Reputation: 75
in biopython , you have an option to make a multi sequence fasta file into a dictionary.
handle = open ("file.fasta","r")
records = SeqIO.parse(handle, "fasta")
records_dict = SeqIO.to_dict(records)
handle.close()
I have another file ( csv) with a list of sequence identifiers in the first column and a corresponding header line in the second column.
import csv
descriptions = open("identifier_mapper.csv","r")

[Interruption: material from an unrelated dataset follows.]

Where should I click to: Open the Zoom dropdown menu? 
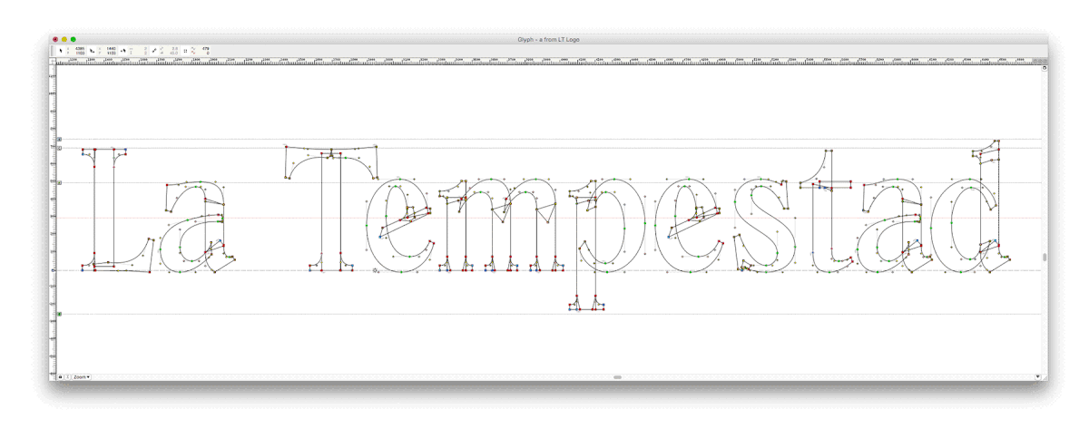[x=82, y=376]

data = csv.reader(identifier_mapper,delimiter = ',')
For example :
SBNP0002Q39M,Artificial Sequence 1
SBNP0004AJIU,Artificial Sequence 2
SBNP0004AJIV,Artificial Sequence 3
SBNP0004AJHM,Artificial Sequence 4
In my fasta file, all of the sequences have the sequence key in the header. I can use string parsing to get hold of them.
My question: For some reason when I try to loop over the dictionary and the csv reader, it always seems to terminate after checking the first sequence in the list! No idea why?!
for m in records_dict:
sequence_key1 = (records_dict[m].id).split("|")[1]
for row in data:
sequence_key = row[0]
organism= row[1]
if sequence_key1 == sequence_key:
print ">" + sequence_key + organism
print records_dict[m].seq
Any help would be appreciated!
Upvotes: 1
Views: 366
Reputation: 8164
You must change this line (covert generator to list)
identifier_mapper = open("identifier_mapper.csv","r")
data = list(csv.reader(identifier_mapper,delimiter = ','))
csv.reader
return a generator in first iteration this arrive at StopIteration
, for that reason only shows the first sequence in the dictionary
Upvotes: 1